WHAT TO DO
Please retype all the data below exactly, line for line.

RAW DATA
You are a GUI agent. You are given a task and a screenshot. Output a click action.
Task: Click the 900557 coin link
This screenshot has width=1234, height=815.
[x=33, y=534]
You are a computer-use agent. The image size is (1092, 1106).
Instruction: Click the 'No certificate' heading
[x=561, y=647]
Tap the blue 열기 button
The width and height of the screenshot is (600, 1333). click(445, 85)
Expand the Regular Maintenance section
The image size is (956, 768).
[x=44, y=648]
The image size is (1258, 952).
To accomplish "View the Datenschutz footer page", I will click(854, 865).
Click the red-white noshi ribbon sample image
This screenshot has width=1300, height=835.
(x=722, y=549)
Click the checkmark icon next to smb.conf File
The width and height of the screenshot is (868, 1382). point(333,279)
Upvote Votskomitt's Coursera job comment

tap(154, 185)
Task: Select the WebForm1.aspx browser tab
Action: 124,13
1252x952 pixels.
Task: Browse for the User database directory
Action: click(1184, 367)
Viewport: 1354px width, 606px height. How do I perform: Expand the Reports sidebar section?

EXERCISE ANSWER
You are a GUI agent. You are given a task and a screenshot. Output a click action.
Task: Click the 900557 coin link
This screenshot has width=1234, height=815.
[x=33, y=534]
You are a computer-use agent. The image size is (1092, 1106).
Instruction: Click the 'No certificate' heading
[x=561, y=647]
Tap the blue 열기 button
The width and height of the screenshot is (600, 1333). click(445, 85)
Expand the Regular Maintenance section
The image size is (956, 768).
[x=44, y=648]
The image size is (1258, 952).
To accomplish "View the Datenschutz footer page", I will click(854, 865).
Click the red-white noshi ribbon sample image
This screenshot has width=1300, height=835.
(x=722, y=549)
Click the checkmark icon next to smb.conf File
The width and height of the screenshot is (868, 1382). point(333,279)
Upvote Votskomitt's Coursera job comment

tap(154, 185)
Task: Select the WebForm1.aspx browser tab
Action: 124,13
1252x952 pixels.
Task: Browse for the User database directory
Action: click(1184, 367)
Viewport: 1354px width, 606px height. How do I perform: Expand the Reports sidebar section?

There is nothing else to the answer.